= ABOUT THIS TASK =
Continue the op-ed below on pharmaceutical product Web sites, picking up right after its final sentence.

= GIVEN TEXT =

Product Web Sites: Are They Worth It? OpEd by John Mack

In the early days (before 1997 or 1998), not too many pharmaceutical products had their own Web sites. If you wanted to find product information, you had to go to the corporate Web site and find a link to a page about the product there. The information was more about what was in the pipeline – i.e., investor information, not marketing information.

Then, the FDA relaxed the rules about DTC advertising and even suggested that TV ads tell consumers to go to an Web site to get more information. The Web seemed to be competing with print for advertising and the Internet marketing budgets of pharmaceutical companies rose – somewhat. This was the heyday of the Web when URLs on the sides of buses and outdoor billboards were all the rage.

Then the Internet bubble burst and the pharmaceutical Internet marketing budget also deflated. According to some analysts, online promotion by top pharmaceutical companies decreased by 14% in 2001 compared with 2000 (PE, September 2002).

= DATA SECTION =
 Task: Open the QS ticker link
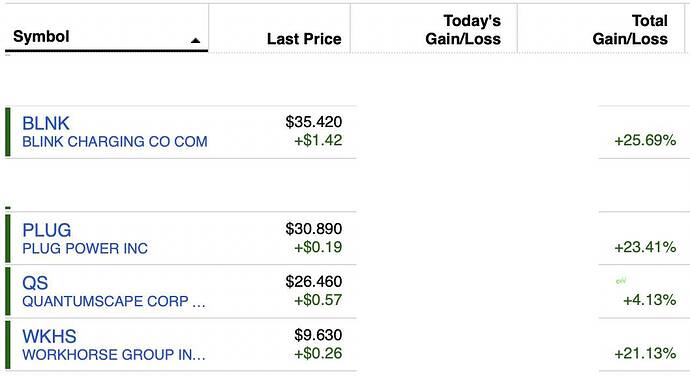(35, 283)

= RESPONSE BOX =
Even though spending on Internet promotion may be increasing now, it is still a miniscule portion of the overall promotional budget of a brand – about $14 million for online vs. over $600 million for TV and maybe $400 million or more for print. Some people contend, moreover, that brand managers are taking a more “ROI-based approach to online marketing.”

All of this is not making it any easier for pharmaceutical e-marketers these days!

In this issue of PMN, Mark Bard and Joe Farris of Manhattan Research argue that down-playing the role of the product Web site is a mistake for many product managers and e-marketing teams seeking to rationalize costs. Hopefully, better market research data can help define the proper Web strategy for product managers.

Speaking about ROI, you can learn more from the experts by attending a panel I am moderating in October, entitled “How Do You Prepare the ROI Case?” See this issue for more information about this. If you have any insights into the subject, I would be happy to receive your comments and/or put your questions to the panelists.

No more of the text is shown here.